PROVO, Utah — A 70-year-old man who has spent 40 years on Utah’s death row filed a motion Friday requesting dismissal of his murder case following a state Supreme Court order for a new trial based on investigator wrongdoing.
Douglas Stewart Carter received a death sentence in 1985 when jurors convicted him of killing Eva Olesen, who was related to a former Provo police chief. The prosecution’s case relied entirely on Carter’s signed confession and testimony from two witnesses who claimed he boasted about the killing, as no physical evidence connected the Black defendant to the crime scene where the white victim was found.
Carter has consistently maintained his confession was forced from him. The two key witnesses, an undocumented immigrant couple, later revealed that law enforcement officials paid their housing costs, instructed them to provide false testimony, and used deportation threats against them and their child to secure Carter’s conviction.
In 2022, Judge Derek Pullan overturned the conviction, with the Utah Supreme Court upholding that decision last May, citing “numerous constitutional violations” that warranted a new trial. Carter remains incarcerated pending the retrial, with a bond hearing set for June.
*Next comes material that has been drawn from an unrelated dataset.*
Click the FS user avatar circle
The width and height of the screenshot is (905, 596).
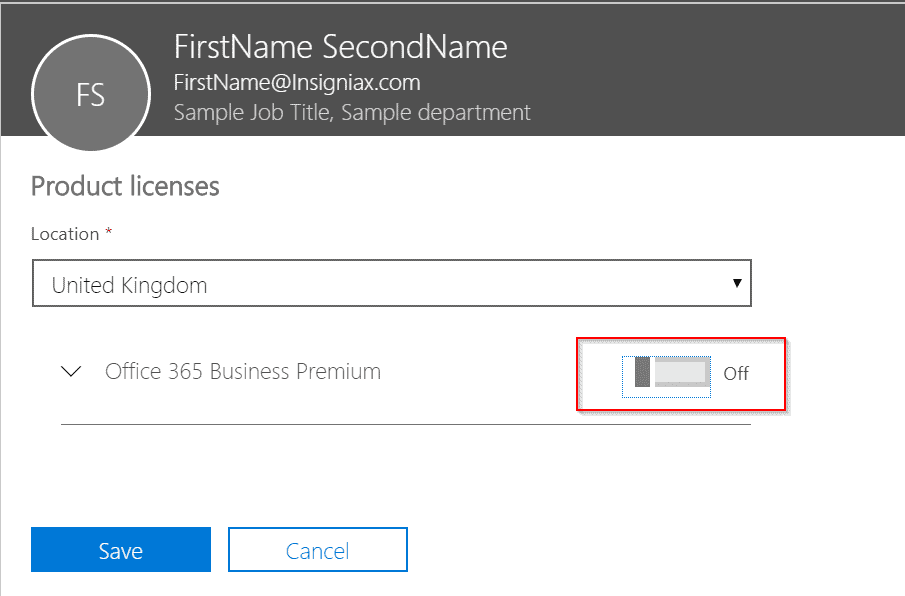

“Douglas Carter spent over 40 years on death row for a crime which he, and the evidence, says he did not commit. Legally, enough is enough,” his defense team said in a motion filed Friday.
State prosecutors continue to oppose dismissing Carter’s case.
The latest defense filing claims an investigator concealed evidence that pointed toward alternative suspects, including victim’s spouse Orla Olesen. According to the motion, prosecutors were preparing to charge the husband when a Provo police lieutenant requested they hold off to allow further investigation. The document states Carter became a suspect shortly thereafter.
Neither the Provo Police Department nor Utah County Attorney’s Office responded to requests for comment Friday. Prosecutors have not yet responded to the dismissal motion.
Orla Olesen, who passed away in 2009, told investigators he discovered his wife’s body in their residence, partially clothed with her hands bound. Court records show she suffered 10 stab wounds and a gunshot to the head.
In recent court documents, prosecutors acknowledged uncertainty about whether Provo police still possess the recording of Orla Olesen’s polygraph examination. They also confirmed the state no longer has clothing taken from him during the investigation and lacks information about other potential evidence collected from him.